Innovation, improvement and sustainability

  • The trust had national research funding in the region of £3 million and was developing the infrastructure to increase its capacity for additional and larger trials. The key focus was on recruiting patients to trials being run by other organisations, but locally there were studies open in a number of clinical specialties covering areas including diabetes, cancer, paediatrics and ophthalmology. There was good governance of research. The trust had won an award for its commercial research.

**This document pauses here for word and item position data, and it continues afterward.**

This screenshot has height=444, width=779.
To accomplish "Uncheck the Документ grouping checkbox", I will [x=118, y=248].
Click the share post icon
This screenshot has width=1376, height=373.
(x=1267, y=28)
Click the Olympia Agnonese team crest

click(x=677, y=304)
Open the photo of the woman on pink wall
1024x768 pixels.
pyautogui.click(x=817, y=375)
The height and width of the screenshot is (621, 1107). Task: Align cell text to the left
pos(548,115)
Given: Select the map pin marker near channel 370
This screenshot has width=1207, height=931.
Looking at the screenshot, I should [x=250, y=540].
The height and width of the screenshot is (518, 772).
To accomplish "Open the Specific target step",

  • The trust was financially and clinically sustainable. The trust had a sustainability strategy that encompassed areas such as carbon reduction, recycling, responsible purchasing and sustainable building design. The age and location of the trust’s estate in both Gloucester and Cheltenham presented ongoing challenges, and executives referred to the estate as frustrating their ambitions for transforming care. A programme to update, improve and refurbish the estate was underway at both main hospitals during the inspection.

  • Improvement work, focused on safety, was underway across the organisation.